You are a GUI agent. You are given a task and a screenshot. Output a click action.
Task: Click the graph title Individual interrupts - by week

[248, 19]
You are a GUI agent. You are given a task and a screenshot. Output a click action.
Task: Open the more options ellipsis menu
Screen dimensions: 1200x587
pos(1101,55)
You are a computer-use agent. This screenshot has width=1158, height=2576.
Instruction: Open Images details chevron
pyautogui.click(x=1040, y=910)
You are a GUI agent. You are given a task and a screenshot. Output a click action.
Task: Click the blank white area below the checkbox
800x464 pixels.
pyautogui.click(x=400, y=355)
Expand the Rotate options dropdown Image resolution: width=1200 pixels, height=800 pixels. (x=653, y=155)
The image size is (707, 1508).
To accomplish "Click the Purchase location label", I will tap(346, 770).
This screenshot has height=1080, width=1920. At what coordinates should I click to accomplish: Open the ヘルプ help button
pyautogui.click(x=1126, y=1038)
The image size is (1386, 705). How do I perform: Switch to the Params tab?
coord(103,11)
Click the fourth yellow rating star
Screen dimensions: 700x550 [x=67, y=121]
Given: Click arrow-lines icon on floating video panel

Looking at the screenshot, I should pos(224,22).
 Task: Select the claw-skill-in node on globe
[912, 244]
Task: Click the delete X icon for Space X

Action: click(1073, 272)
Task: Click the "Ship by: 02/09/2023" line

· · · · ·

■ **TASK PROMPT**:
Every line must be copied exactly as it stands above.

■ **WRITTEN SOLUTION**:
You are a GUI agent. You are given a task and a screenshot. Output a click action.
Task: Click the graph title Individual interrupts - by week

[248, 19]
You are a GUI agent. You are given a task and a screenshot. Output a click action.
Task: Open the more options ellipsis menu
Screen dimensions: 1200x587
pos(1101,55)
You are a computer-use agent. This screenshot has width=1158, height=2576.
Instruction: Open Images details chevron
pyautogui.click(x=1040, y=910)
You are a GUI agent. You are given a task and a screenshot. Output a click action.
Task: Click the blank white area below the checkbox
800x464 pixels.
pyautogui.click(x=400, y=355)
Expand the Rotate options dropdown Image resolution: width=1200 pixels, height=800 pixels. (x=653, y=155)
The image size is (707, 1508).
To accomplish "Click the Purchase location label", I will tap(346, 770).
This screenshot has height=1080, width=1920. At what coordinates should I click to accomplish: Open the ヘルプ help button
pyautogui.click(x=1126, y=1038)
The image size is (1386, 705). How do I perform: Switch to the Params tab?
coord(103,11)
Click the fourth yellow rating star
Screen dimensions: 700x550 [x=67, y=121]
Given: Click arrow-lines icon on floating video panel

Looking at the screenshot, I should pos(224,22).
 Task: Select the claw-skill-in node on globe
[912, 244]
Task: Click the delete X icon for Space X

Action: click(1073, 272)
Task: Click the "Ship by: 02/09/2023" line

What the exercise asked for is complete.